(Description of the task)
Turn every line of the records below into a numbered list, dropping any blank lines.

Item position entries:
»»

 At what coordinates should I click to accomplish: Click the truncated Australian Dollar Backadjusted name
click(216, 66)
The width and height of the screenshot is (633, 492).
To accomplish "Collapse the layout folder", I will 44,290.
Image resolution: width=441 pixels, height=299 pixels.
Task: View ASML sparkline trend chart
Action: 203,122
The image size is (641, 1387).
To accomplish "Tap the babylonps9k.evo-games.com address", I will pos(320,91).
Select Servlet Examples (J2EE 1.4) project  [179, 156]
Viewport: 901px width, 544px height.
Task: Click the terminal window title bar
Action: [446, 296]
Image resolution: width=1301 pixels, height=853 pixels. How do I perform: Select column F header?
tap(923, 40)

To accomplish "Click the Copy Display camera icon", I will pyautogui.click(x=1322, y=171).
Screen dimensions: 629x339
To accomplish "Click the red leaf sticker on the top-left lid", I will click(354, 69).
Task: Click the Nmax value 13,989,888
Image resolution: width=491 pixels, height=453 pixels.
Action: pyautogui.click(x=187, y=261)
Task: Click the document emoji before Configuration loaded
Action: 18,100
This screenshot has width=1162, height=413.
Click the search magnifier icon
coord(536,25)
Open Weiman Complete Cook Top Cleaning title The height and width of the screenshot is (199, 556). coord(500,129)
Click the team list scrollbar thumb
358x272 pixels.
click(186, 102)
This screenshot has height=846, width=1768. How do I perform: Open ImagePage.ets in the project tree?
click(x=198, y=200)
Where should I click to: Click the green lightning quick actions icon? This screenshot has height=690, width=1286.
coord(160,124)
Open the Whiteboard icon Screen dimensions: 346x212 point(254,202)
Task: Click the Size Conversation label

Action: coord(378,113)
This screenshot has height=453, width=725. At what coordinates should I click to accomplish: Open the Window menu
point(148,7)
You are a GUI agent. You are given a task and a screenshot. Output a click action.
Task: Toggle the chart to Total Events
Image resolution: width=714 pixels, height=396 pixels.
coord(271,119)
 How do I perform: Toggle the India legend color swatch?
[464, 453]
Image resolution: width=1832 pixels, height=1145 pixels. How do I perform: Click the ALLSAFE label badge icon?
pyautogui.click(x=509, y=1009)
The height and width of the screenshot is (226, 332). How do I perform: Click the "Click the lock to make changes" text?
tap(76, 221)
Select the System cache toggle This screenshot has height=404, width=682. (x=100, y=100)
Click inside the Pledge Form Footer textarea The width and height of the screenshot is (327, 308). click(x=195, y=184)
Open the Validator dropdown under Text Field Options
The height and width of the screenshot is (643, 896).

««

(Written answer)
1.  At what coordinates should I click to accomplish: Click the truncated Australian Dollar Backadjusted name
2. click(216, 66)
3. The width and height of the screenshot is (633, 492).
4. To accomplish "Collapse the layout folder", I will 44,290.
5. Image resolution: width=441 pixels, height=299 pixels.
6. Task: View ASML sparkline trend chart
7. Action: 203,122
8. The image size is (641, 1387).
9. To accomplish "Tap the babylonps9k.evo-games.com address", I will pos(320,91).
10. Select Servlet Examples (J2EE 1.4) project  [179, 156]
11. Viewport: 901px width, 544px height.
12. Task: Click the terminal window title bar
13. Action: [446, 296]
14. Image resolution: width=1301 pixels, height=853 pixels. How do I perform: Select column F header?
15. tap(923, 40)
16. To accomplish "Click the Copy Display camera icon", I will pyautogui.click(x=1322, y=171).
17. Screen dimensions: 629x339
18. To accomplish "Click the red leaf sticker on the top-left lid", I will click(354, 69).
19. Task: Click the Nmax value 13,989,888
20. Image resolution: width=491 pixels, height=453 pixels.
21. Action: pyautogui.click(x=187, y=261)
22. Task: Click the document emoji before Configuration loaded
23. Action: 18,100
24. This screenshot has width=1162, height=413.
25. Click the search magnifier icon
26. coord(536,25)
27. Open Weiman Complete Cook Top Cleaning title The height and width of the screenshot is (199, 556). coord(500,129)
28. Click the team list scrollbar thumb
29. 358x272 pixels.
30. click(186, 102)
31. This screenshot has height=846, width=1768. How do I perform: Open ImagePage.ets in the project tree?
32. click(x=198, y=200)
33. Where should I click to: Click the green lightning quick actions icon? This screenshot has height=690, width=1286.
34. coord(160,124)
35. Open the Whiteboard icon Screen dimensions: 346x212 point(254,202)
36. Task: Click the Size Conversation label
37. Action: coord(378,113)
38. This screenshot has height=453, width=725. At what coordinates should I click to accomplish: Open the Window menu
39. point(148,7)
40. You are a GUI agent. You are given a task and a screenshot. Output a click action.
41. Task: Toggle the chart to Total Events
42. Image resolution: width=714 pixels, height=396 pixels.
43. coord(271,119)
44.  How do I perform: Toggle the India legend color swatch?
45. [464, 453]
46. Image resolution: width=1832 pixels, height=1145 pixels. How do I perform: Click the ALLSAFE label badge icon?
47. pyautogui.click(x=509, y=1009)
48. The height and width of the screenshot is (226, 332). How do I perform: Click the "Click the lock to make changes" text?
49. tap(76, 221)
50. Select the System cache toggle This screenshot has height=404, width=682. (x=100, y=100)
51. Click inside the Pledge Form Footer textarea The width and height of the screenshot is (327, 308). click(x=195, y=184)
52. Open the Validator dropdown under Text Field Options
53. The height and width of the screenshot is (643, 896).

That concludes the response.